:: Passage to read ::
Immunity from prosecution: Arguing both sides!
Written by Paul I. Adujie
Tackling the issues that arise from immunity from prosecution is a delicate balancing act. This is particularly so, and indeed a very vexing matter, considering the political, legal, and constitutional issues raised in debates that have arisen from the intractable crises involving the governors of Anambra and Plateau States.
Immunity from prosecution, as enshrined in section 308 of Nigerian Constitution, was intended to serve public purpose flawlessly. As Nigerians now debate immunity from prosecution for president and governors, it should be remembered that there are compelling arguments for both proponents and opponents of the immunity clause. On the one hand, immunity from prosecution allows freedom of action by those beneficially protected with such immunity protections; conversely, immunity -- when abused -- could quickly become instruments of impunity of actions and impurity of outcomes, especially in the hands of public officials who seek to formulate and impose fraudulent public policies on Nigerian citizens. Immunity from prosecution could become a dangerous tool in the hands of those who possess a perverse sense of law, ethics, and decency.
It must be said that immunity from prosecution is a well-founded, well-reasoned concept, which has sundry benefits when applied honestly and scrupulously for the greater good and benefit of our society. This means that a sitting state governor of Nigeria or the president, during the subsistence of term of office, must have a free hand to act boldly and courageously for public good; in doing so, such governor or president would not be hindered by fear for self, for repercussion of actions embarked upon, for general public interest of a state or for national interests clearly defined -- all legitimate actions undertaken during the pendency of term of office by a governor or president -- must therefore be foreclosed from personal legal liability, hence the concept of immunity.
As the controversy rages in Nigeria regarding absolute immunity for public officials, Nigerians must however proceed cautiously, in view of the far-reaching implications of our hasty actions that are probable, as we seek to ensure that immunity protections are not exploited by corrupt officials’ avaricious perversity and absurdly extreme misuse power. In this connection, the concept of immunity from prosecution for certain public officials, Nigeria must undertaken with all seriousness, constitutional amendments, we must not change the constitution because of the shenanigans of Nigeria's current crop officeholders alone, a constitutional reviews and amendments, must be undertaken, for a more important rationale, and purpose, a solution that would stand the test of time and endure.

:: Data provided ::
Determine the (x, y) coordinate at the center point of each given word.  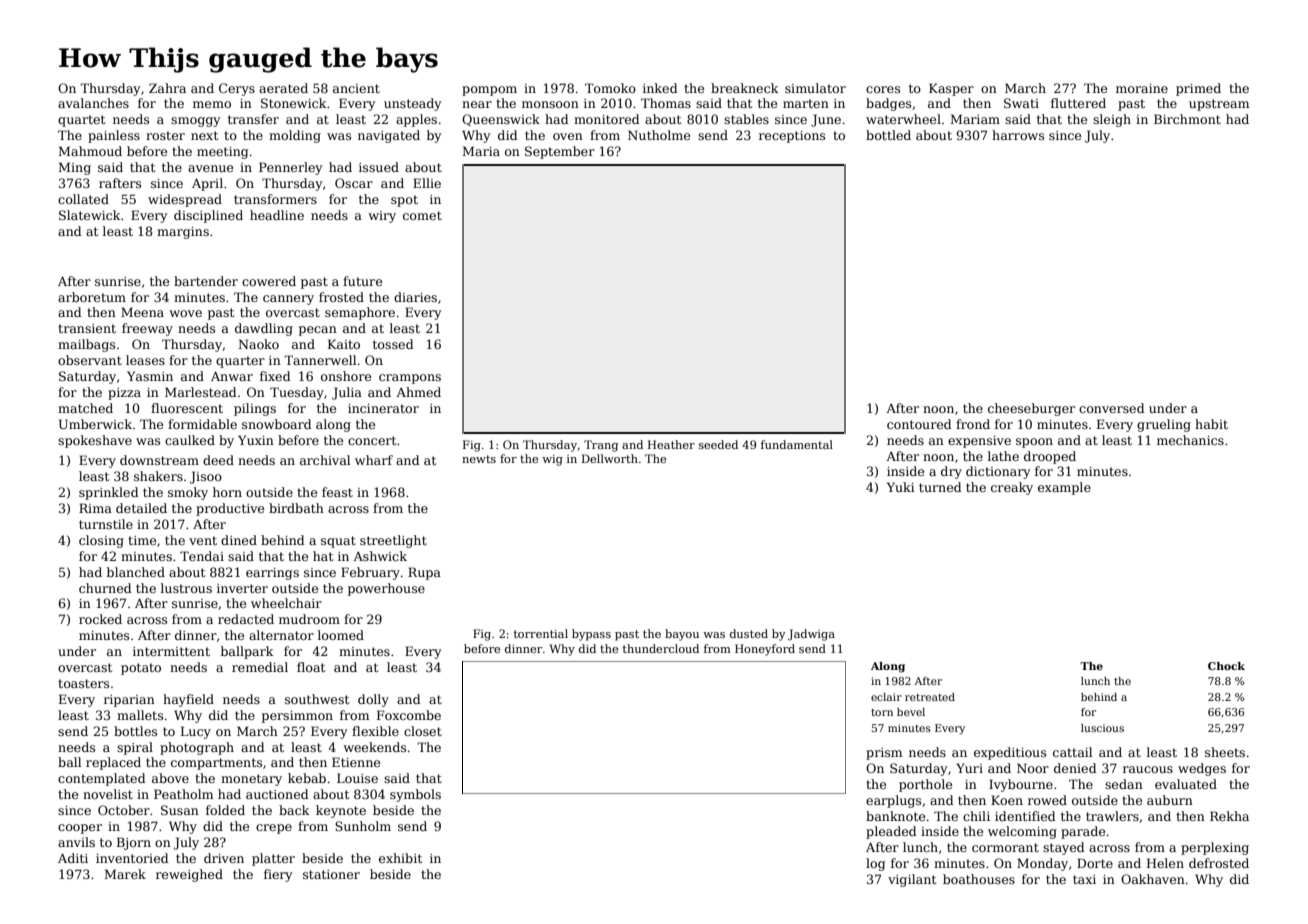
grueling (1164, 425)
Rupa (424, 573)
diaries (415, 297)
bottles (135, 731)
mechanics (1190, 440)
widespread (185, 200)
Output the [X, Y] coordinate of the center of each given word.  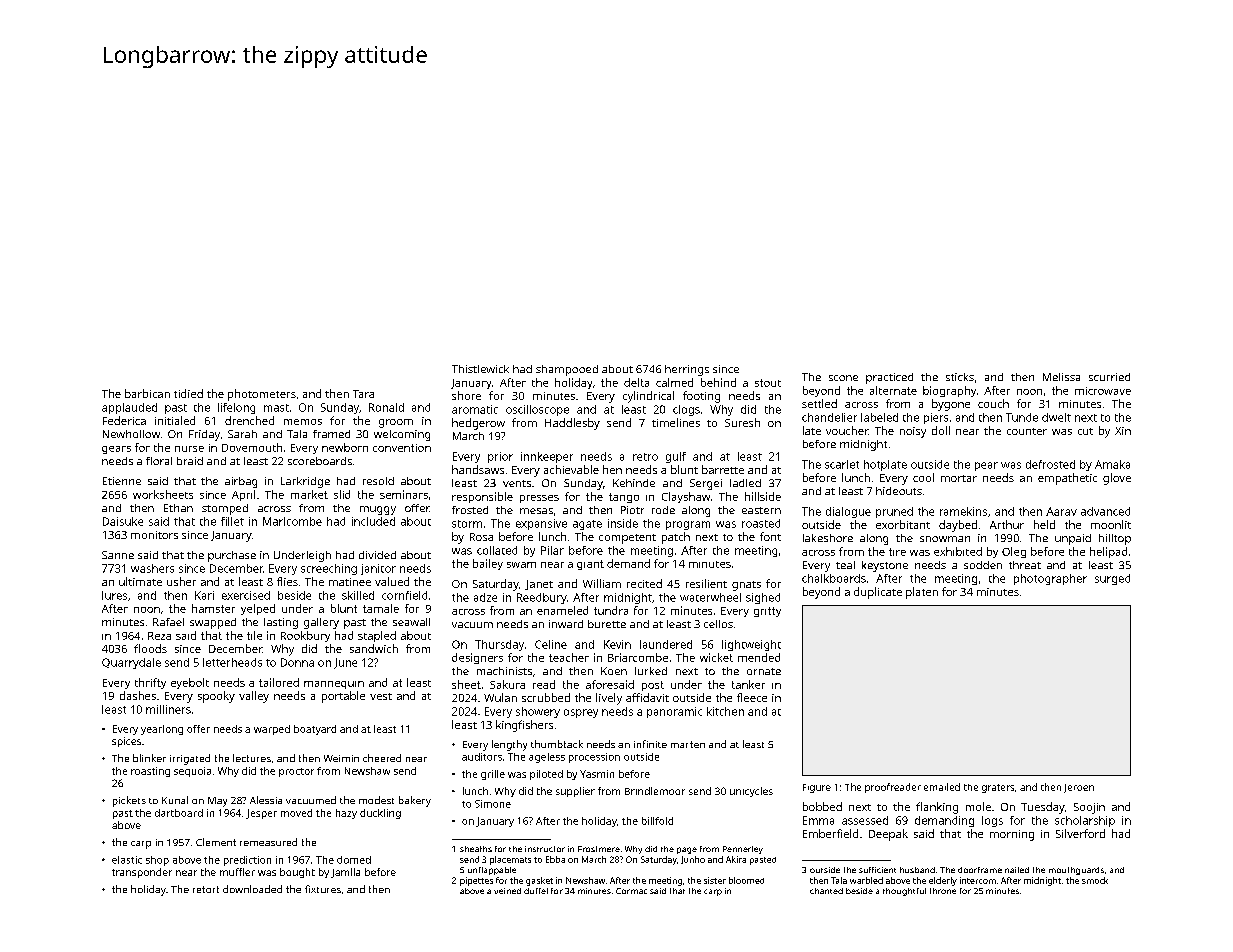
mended [759, 657]
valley [254, 697]
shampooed [567, 370]
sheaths [476, 849]
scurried [1109, 377]
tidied [188, 393]
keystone [885, 566]
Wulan [500, 697]
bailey [488, 564]
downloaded [252, 889]
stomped [225, 509]
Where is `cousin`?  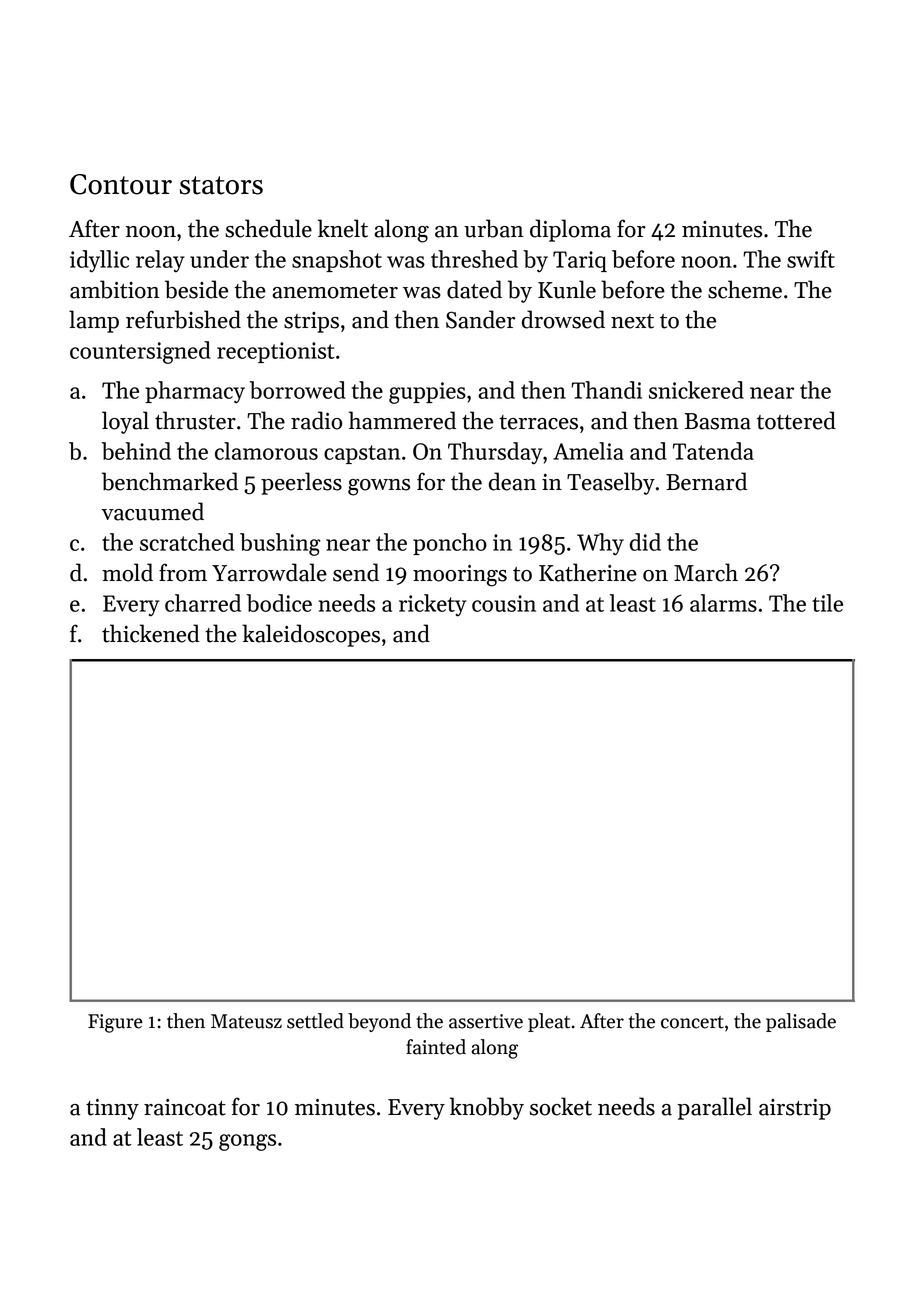 cousin is located at coordinates (504, 603).
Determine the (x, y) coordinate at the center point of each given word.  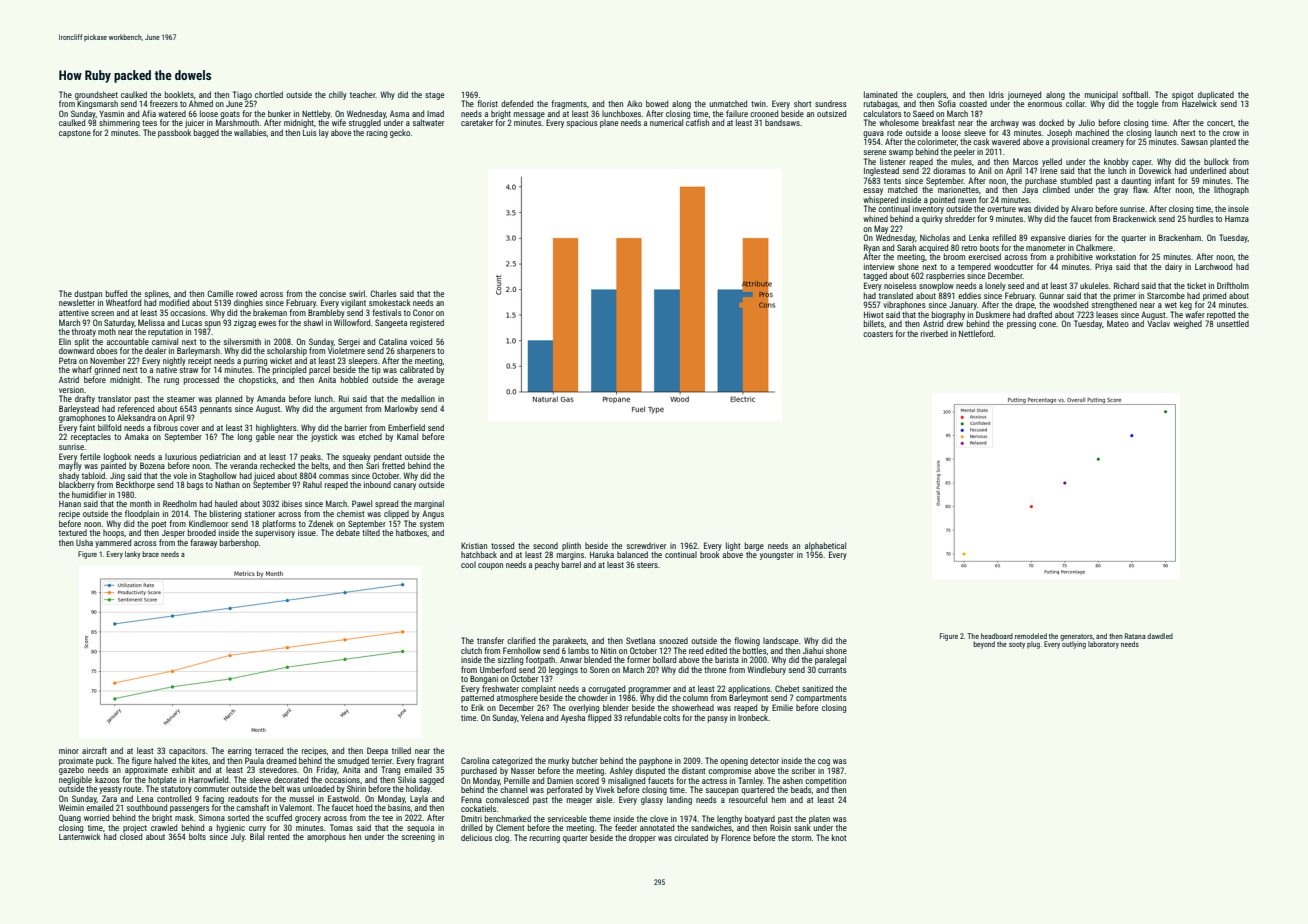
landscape (780, 641)
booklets (179, 94)
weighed (1187, 324)
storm (802, 838)
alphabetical (825, 546)
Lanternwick (80, 836)
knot (839, 837)
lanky (133, 555)
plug (1033, 645)
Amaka (137, 436)
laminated (880, 94)
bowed (657, 103)
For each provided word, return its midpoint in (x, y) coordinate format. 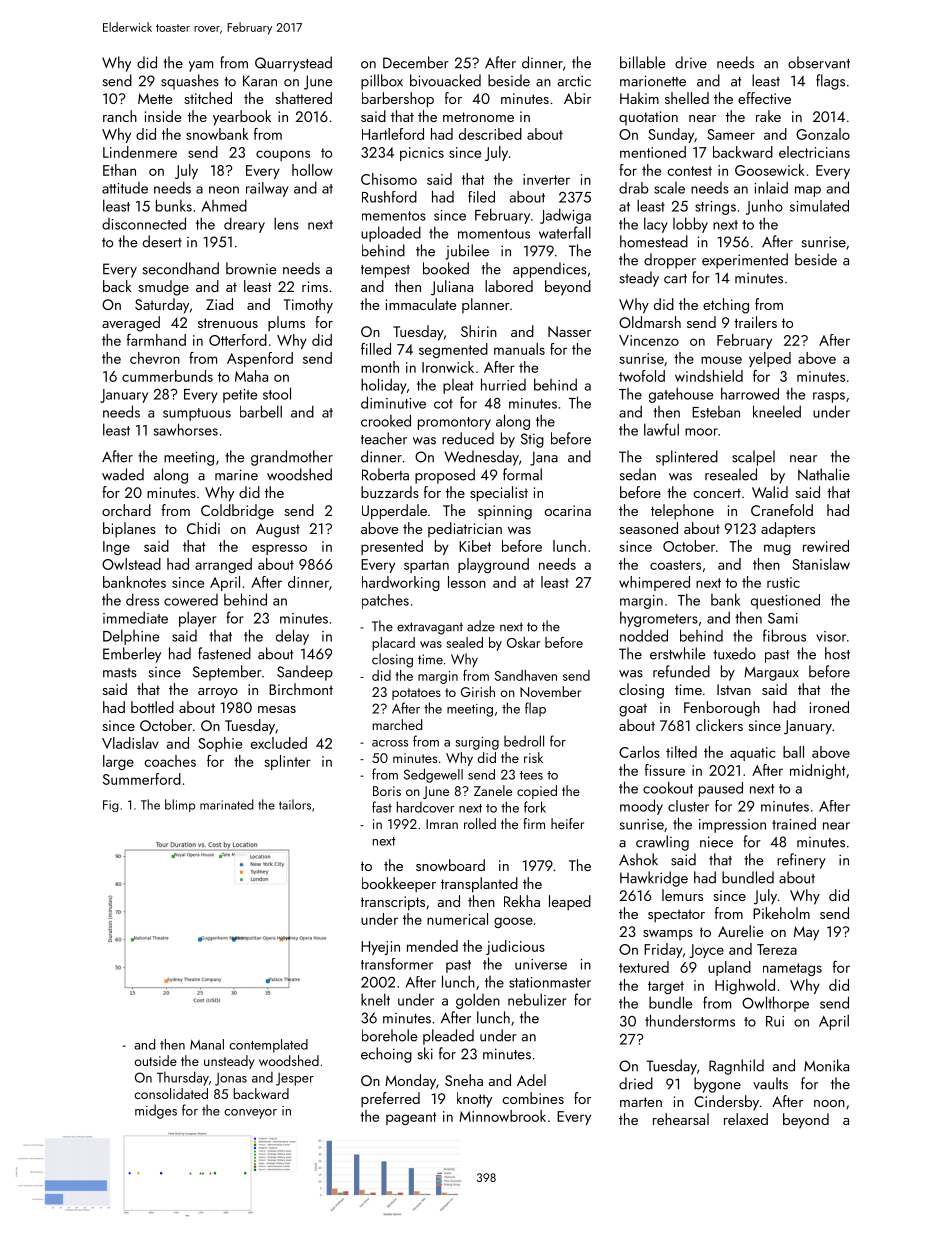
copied (537, 792)
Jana (544, 458)
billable (643, 62)
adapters (788, 529)
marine (236, 475)
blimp (180, 805)
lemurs (682, 895)
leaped (570, 903)
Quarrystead (293, 64)
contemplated (268, 1046)
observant (819, 62)
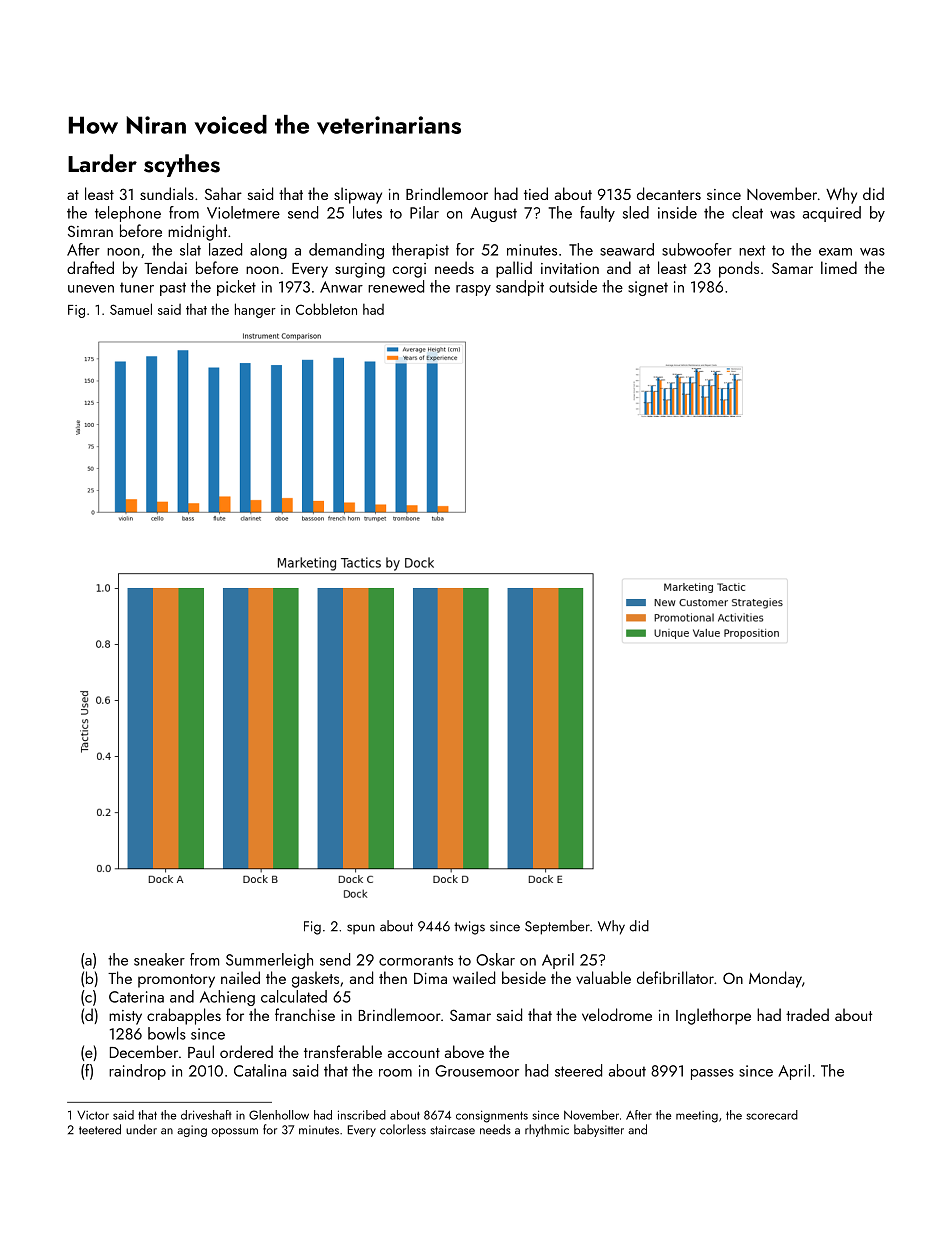  Describe the element at coordinates (102, 163) in the image. I see `Larder` at that location.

:: Written exercise 1 ::
According to the article on immunity from prosecution, which section of the Nigerian Constitution enshrines immunity from prosecution?
:: Written exercise 2 ::
In one to three sentences, explain why the article on immunity from prosecution says a sitting governor or president should be protected by immunity.
:: Written exercise 3 ::
Resume the article on immunity from prosecution from its final sentence.

:: Final result 1 ::
Section 308.

:: Final result 2 ::
A sitting governor or president must have a free hand to act boldly and courageously for the public good without being hindered by fear for self or for the repercussions of those actions. For that reason, legitimate actions taken during the term of office must be foreclosed from personal legal liability.

:: Final result 3 ::
Conversely, immunity from prosecution is subject to abuses, just as every other law or rule is subject to abuse and adulteration by persons with such disposition to manipulate and corrupt laws and rules for their personal benefit, instead of public benefit. It is the case, therefore, that a governor or president, desirous of subverting public interests and public good for evil and personal gain, could engage in actions that serve personal or parochial interests, which of course amounts to perversions of public and national interest. At the same time, such governor may seek to cloak self in immunity from prosecution for actions undertaken as a public official. The electorate have witnessed a repeat demonstrations of such abuse of immunity protections since 1999.
In this debate, we probably should err on the side of retaining the concept of immunity for prosecution and the provisions in our constitution. What we perhaps ought to do is to redefine and delicately delineate actions that qualify and meet the standards or thresholds that are henceforth set, upon which a governor or president may successfully invoke the immunity clause.
Clearly, a commission of rape, murder, and embezzlements would of course not meet such standards and would not qualify for the contemplated protections. Preconditions would be set or required of actions that would meet the protection of a governor or president! I say this because there have been in recent times too many cases, glaring cases if I might add, where public officials have been suspected of engineering assassinations and killings that are politically motivated, and such heinous crimes have only met with murmurs of rumor quality. There have been cases where public officials have been accused of corruption and embezzlements or engaging in arsons to cover up egregiously heinous crimes. Further, there have been cases of public officials engaging in criminal conspiracies to pervert public interest, national interests, and general public good. These instances merit thorough investigations and determinations, whether such public official's notorious misconducts warrant the stripping of immunity.
A governor or president who is found in such instances to have committed criminal acts -- or conspired, aided, or abetted the commission of such offences by others -- is surely not deserving of immunity from prosecution by any stretch of the legal concept. The Nigerian Constitution presently offers carte blanche-immunity protections to president and governors. Nigeria ought to review these provisions and sections of the Constitution to repeal completely or to make amendments that reflect standards or threshold of conduct warranting such absolute constitutional protections, threshold beyond which the prosecutorial door is open and the immunity protection door is slammed in the face of erring public officials.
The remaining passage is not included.